The United Nations has long complained of obstacles to getting aid in and distributing it throughout Gaza.

The United Nations is in talks with the United States about the distribution of aid once it comes off the pier.

A UN spokesperson had no update on Wednesday when asked about the status of the talks.

"We have determined a number of parameters under which the UN family is able and in a position to receive and distribute the goods," the UN humanitarian and reconstruction co-ordinator for Gaza Sigrid Kaag said last month.
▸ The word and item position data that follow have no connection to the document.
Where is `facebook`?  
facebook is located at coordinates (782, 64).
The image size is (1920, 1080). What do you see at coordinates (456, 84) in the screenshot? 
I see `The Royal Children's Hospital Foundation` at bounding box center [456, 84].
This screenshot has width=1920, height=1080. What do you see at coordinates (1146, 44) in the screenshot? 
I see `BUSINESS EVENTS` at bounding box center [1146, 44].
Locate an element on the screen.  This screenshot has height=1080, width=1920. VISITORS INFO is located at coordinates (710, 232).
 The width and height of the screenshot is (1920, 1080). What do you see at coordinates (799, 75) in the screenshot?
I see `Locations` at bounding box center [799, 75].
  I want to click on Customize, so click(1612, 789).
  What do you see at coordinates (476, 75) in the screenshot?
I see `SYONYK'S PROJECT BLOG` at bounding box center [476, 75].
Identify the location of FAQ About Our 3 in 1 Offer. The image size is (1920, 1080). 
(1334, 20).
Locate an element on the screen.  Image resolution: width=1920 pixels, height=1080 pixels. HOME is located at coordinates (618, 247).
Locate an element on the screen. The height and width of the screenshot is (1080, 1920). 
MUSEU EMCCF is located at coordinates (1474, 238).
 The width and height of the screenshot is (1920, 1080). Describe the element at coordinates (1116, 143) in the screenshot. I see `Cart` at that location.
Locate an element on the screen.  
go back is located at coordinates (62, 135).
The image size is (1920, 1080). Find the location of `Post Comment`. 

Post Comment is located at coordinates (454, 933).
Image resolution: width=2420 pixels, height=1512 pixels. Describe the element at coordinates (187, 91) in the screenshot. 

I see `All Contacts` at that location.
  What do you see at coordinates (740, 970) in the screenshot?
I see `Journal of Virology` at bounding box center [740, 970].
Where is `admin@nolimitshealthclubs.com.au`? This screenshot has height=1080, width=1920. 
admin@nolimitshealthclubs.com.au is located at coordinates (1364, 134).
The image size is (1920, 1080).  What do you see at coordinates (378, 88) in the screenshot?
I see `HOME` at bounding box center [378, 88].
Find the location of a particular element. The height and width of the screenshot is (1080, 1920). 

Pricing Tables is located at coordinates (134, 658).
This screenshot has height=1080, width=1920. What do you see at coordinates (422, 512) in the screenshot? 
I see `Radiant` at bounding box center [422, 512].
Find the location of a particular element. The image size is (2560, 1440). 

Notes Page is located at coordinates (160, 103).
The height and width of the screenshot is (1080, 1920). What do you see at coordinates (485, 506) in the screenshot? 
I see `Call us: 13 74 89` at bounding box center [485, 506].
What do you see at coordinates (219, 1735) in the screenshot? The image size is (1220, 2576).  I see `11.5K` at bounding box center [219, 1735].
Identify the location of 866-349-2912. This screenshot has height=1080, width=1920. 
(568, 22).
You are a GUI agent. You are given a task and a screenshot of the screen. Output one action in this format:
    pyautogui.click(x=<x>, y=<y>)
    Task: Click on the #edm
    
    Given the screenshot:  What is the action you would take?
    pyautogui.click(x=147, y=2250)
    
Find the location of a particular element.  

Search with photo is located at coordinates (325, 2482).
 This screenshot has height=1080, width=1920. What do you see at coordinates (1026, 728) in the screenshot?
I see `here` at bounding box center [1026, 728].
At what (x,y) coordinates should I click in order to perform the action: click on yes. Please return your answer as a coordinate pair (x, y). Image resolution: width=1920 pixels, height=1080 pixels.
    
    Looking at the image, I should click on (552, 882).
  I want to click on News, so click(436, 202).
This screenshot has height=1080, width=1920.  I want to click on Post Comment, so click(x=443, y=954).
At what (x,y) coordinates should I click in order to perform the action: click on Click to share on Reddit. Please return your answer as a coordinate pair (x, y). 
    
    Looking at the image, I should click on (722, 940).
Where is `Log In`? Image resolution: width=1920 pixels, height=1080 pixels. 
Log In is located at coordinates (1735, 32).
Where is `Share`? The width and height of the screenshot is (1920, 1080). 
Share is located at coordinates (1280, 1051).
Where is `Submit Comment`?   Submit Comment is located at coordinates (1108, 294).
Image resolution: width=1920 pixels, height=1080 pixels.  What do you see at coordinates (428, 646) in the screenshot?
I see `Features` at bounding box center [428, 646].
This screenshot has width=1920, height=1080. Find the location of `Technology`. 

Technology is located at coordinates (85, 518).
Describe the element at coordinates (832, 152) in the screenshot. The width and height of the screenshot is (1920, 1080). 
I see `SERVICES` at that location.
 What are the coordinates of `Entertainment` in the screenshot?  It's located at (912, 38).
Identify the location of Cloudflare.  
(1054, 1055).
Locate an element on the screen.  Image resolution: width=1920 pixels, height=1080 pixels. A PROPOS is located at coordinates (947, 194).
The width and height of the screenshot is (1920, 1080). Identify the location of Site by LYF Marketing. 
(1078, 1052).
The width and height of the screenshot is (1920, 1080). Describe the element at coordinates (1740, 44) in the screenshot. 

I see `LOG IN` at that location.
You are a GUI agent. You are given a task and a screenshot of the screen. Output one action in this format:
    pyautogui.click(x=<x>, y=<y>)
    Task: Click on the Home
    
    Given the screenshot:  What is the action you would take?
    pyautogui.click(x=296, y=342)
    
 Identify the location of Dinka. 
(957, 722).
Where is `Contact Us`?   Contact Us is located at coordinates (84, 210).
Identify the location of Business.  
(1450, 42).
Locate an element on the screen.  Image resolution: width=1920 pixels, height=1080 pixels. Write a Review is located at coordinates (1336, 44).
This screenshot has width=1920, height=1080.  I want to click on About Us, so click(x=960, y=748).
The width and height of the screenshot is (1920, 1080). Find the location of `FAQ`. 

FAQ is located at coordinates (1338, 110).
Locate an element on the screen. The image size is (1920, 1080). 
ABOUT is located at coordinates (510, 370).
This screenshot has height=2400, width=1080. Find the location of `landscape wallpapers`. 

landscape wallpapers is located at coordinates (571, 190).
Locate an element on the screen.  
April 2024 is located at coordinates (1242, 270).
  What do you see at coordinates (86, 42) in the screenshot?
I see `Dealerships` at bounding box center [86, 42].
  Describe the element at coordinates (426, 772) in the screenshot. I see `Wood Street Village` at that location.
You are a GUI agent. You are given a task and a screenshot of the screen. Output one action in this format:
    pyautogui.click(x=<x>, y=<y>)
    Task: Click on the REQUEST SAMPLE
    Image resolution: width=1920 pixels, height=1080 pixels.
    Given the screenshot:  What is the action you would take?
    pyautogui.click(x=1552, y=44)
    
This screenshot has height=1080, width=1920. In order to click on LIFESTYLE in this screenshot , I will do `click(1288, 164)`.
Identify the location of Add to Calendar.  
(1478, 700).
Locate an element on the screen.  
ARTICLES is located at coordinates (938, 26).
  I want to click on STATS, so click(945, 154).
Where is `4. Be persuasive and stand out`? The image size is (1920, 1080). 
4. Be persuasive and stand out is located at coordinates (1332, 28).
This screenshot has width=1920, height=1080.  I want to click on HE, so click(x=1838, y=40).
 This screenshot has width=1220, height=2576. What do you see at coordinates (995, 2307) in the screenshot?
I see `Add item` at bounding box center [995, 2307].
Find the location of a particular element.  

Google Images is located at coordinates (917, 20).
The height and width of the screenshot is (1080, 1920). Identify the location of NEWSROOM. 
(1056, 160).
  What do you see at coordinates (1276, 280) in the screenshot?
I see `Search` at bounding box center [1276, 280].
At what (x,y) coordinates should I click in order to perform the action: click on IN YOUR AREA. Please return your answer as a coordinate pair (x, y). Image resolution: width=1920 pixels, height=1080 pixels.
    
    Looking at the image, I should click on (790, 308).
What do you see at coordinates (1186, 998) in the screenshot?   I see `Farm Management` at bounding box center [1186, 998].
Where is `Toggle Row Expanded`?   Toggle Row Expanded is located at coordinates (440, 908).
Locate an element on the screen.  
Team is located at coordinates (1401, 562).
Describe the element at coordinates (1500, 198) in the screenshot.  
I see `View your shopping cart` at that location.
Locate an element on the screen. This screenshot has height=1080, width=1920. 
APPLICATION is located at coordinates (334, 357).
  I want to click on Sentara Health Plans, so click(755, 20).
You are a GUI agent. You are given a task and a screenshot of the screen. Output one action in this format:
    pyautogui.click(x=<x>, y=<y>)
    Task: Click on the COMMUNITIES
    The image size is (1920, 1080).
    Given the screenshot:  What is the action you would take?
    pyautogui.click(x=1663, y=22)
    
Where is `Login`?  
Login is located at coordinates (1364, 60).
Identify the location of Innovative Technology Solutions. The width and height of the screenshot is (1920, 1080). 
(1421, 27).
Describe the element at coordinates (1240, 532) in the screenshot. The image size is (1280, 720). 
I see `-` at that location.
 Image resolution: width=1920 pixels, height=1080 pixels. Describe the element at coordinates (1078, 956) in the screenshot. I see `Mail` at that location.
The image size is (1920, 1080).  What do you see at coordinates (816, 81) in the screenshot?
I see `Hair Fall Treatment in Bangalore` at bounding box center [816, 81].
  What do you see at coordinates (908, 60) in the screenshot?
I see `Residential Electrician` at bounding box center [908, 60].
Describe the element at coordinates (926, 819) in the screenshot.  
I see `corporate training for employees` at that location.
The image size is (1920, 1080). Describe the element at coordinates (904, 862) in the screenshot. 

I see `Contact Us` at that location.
"But there are also a number of international NGOs that are considering participating in the distribution of goods that come via the maritime corridor."

Kaag said some of the parameters being discussed included the ability of the UN to distribute aid all over Gaza and for the UN to ensure its neutrality by remaining an appropriate distance from the Israeli military, which will provide security and logistics support for the pier.

"We're hopeful that we're getting there," she said of the talks two weeks ago.

The UN has also been adamant that maritime access was no substitute for land deliveries, which needed to remain the focus of aid operations in Gaza.

Israel's military campaign against Hamas, in response to Hamas's attack on Israel on October 7, has devastated the tiny Gaza Strip, where aid agencies warn its 2.3 million people are facing imminent famine.

Cyprus opened a sea corridor in March to ship aid directly to Gaza, where deliveries via land have been severely disrupted by border closures and Israel's military operations.

US-based charity World Food Kitchen used the route twice before seven of its workers were killed in an Israeli air strike on April 1.